(Pixel coordinate grounding data)
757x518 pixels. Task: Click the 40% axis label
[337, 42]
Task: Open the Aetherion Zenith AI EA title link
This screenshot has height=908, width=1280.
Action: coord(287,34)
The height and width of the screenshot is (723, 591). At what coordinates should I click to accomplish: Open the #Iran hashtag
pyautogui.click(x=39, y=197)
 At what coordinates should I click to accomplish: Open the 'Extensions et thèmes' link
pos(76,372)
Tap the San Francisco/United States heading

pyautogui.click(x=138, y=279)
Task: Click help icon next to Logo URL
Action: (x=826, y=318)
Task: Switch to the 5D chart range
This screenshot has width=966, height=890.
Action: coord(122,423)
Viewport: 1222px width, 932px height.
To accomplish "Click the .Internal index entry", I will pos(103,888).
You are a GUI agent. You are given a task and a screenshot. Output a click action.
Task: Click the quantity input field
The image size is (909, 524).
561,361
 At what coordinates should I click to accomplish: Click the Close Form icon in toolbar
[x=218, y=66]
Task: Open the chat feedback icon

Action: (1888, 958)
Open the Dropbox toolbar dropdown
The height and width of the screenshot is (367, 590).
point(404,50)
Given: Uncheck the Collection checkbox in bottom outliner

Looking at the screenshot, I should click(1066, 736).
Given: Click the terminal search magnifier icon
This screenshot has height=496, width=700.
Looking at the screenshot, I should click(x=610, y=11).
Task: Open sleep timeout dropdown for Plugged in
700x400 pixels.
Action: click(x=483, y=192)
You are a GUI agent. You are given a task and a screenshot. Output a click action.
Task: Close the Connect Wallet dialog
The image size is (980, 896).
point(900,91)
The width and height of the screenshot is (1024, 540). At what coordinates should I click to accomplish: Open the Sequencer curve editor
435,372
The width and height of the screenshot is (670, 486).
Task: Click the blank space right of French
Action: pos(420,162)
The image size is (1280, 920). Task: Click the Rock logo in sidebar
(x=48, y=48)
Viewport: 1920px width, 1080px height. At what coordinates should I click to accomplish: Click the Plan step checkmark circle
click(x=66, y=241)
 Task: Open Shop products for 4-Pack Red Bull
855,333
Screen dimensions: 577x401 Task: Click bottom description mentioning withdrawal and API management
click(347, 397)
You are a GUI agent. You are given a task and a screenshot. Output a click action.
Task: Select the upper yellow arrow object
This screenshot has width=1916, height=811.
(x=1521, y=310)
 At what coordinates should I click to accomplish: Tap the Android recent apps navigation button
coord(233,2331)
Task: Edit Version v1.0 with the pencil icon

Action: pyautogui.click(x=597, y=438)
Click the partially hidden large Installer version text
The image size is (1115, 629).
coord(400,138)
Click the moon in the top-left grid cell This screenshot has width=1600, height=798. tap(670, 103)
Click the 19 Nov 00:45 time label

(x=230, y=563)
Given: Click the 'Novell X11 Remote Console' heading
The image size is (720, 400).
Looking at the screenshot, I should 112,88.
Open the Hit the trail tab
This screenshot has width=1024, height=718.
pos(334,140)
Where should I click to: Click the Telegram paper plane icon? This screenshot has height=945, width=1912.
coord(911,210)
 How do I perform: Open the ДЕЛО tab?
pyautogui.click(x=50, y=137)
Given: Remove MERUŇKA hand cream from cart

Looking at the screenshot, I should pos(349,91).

Task goal:
Your answer should be the number of lines in the records that contain the word "dropdown", with nothing added.

Answer space:
2